**WHAT THE TASK ASKS**
Look below for the line containing "has height=486, width=1024."; from there through the line containing "Task: Open the Metric Installs dropdown", both lines included, please set down each line exactly and nothing else.

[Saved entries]
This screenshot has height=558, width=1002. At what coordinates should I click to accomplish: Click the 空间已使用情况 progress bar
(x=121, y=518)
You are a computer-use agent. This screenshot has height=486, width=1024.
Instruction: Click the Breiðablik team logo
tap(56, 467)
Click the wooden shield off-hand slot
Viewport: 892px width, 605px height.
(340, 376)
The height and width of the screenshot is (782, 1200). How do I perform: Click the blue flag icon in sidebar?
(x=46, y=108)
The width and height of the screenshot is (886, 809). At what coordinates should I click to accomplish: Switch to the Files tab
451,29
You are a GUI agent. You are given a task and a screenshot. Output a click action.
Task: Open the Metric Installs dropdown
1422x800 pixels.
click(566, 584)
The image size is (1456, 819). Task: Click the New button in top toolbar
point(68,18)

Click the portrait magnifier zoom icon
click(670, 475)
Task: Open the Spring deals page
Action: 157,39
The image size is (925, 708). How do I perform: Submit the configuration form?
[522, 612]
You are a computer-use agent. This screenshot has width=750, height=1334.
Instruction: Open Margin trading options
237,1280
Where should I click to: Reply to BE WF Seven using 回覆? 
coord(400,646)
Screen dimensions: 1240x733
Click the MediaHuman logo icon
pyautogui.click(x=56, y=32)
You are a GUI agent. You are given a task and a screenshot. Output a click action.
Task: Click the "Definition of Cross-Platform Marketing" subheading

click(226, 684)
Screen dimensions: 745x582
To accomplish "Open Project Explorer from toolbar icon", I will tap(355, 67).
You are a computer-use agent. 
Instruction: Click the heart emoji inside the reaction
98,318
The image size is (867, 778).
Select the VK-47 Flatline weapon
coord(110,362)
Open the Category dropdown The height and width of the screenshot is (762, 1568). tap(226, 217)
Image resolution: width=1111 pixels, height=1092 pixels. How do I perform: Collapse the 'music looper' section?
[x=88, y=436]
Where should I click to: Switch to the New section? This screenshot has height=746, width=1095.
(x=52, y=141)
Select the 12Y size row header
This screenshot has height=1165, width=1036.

**WRITTEN ANSWER**
You are a computer-use agent. This screenshot has height=486, width=1024.
Instruction: Click the Breiðablik team logo
tap(56, 467)
Click the wooden shield off-hand slot
Viewport: 892px width, 605px height.
(340, 376)
The height and width of the screenshot is (782, 1200). How do I perform: Click the blue flag icon in sidebar?
(x=46, y=108)
The width and height of the screenshot is (886, 809). At what coordinates should I click to accomplish: Switch to the Files tab
451,29
You are a GUI agent. You are given a task and a screenshot. Output a click action.
Task: Open the Metric Installs dropdown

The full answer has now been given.